Theory of finite automata and regular expressions


  1. { [^i ]^i | i >= 1 } is NOT regular
  2. If R is regular, -R (complement of R) is regular
    EX: /* */ is ok.
    "/*" -("*/") "*/" looks like it should work, but it is completely wrong. It is wrong because it doesn't include anything (even a string) with the two characters */ anywhere in it.
  3. R is regular, s is a subset of R, but this does NOT mean that s is regular.
    EX: if V = ascii vocabulary, then V* denotes everything (books, stock reports, etc); and everything can contain a lot of extra information that is not wanted.
    V is a superset of #1 (above), and so then s cannot be a subset. Smaller expressions do not necessarily mean easier
  4. R1 is regular and R2 is regular, then R1 intersection R2 is regular.
    EX: CSXtokens = CSX & all-three-letter-tokens = VVV This helps to illustrate intersection, as CSX intersection VVV will narrow the field of all CSXtokens and all-three-letter-tokens to be only three letter CSXtokens.

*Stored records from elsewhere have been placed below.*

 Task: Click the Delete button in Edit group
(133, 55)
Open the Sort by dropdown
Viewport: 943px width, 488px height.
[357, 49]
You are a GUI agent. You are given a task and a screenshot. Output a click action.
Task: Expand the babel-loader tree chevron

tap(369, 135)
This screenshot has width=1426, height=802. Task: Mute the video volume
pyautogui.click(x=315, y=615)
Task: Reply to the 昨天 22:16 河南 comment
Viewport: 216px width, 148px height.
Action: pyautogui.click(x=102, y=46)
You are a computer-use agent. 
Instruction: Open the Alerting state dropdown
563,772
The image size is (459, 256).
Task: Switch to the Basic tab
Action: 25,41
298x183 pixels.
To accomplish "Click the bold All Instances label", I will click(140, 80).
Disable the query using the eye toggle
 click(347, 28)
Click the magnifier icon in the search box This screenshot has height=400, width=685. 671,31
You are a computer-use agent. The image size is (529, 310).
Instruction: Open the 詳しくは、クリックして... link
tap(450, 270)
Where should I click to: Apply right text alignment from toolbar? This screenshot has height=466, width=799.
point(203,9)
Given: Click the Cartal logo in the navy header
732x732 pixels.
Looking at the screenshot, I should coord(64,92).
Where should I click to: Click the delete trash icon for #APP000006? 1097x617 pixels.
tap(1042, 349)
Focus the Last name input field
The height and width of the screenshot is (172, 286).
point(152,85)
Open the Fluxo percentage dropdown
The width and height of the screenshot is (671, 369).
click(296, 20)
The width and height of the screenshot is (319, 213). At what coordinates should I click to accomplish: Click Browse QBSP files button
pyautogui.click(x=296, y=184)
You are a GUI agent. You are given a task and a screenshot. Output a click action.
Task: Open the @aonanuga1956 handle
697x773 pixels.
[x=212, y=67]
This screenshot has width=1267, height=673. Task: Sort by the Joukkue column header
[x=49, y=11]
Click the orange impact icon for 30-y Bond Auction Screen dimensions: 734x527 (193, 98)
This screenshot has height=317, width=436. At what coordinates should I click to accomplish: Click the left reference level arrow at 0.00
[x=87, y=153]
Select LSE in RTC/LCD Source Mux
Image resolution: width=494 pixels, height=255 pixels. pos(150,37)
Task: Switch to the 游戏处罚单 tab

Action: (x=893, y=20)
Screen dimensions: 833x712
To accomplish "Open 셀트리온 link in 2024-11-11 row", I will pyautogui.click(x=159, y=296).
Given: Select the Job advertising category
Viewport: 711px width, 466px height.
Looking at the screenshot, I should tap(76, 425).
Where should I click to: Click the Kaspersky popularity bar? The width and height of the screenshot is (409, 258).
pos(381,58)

    R1: -->(1)--a-->((2))<==a
    R2: -->(3)--a-->((4))--b-->((5))
    R1 intersection R2: -->(1,3)--a-->((2,4))-->(2,?)\-->(?,5)
    The '?' denotes that that particular state under both states isn't final, so we can go ahead and delete it.
    R1 intersection R2: -->(1,3)--a-->((2,4)) ; or a+ intersection (a|ab) = a.
    We can also prove this using complementation (Dr. Morgan's Law) R1 intersection R2 = -(-R1 union -R2)
  5. If R is regular R^rev (where 'rev' reverses all strings) is regular.
    EX: (xyz)^rev = zyx
    This can be more easily seen by drawing a finite automata (FA) and reversing the directional arrows.

Parsing and Context Free Grammar (CFG)



---->SCANNER--tokens-->PARSER--structural represenation of the language-->

The parser uses Context Free Grammar (CFG) the same way the scanner uses regular expressions.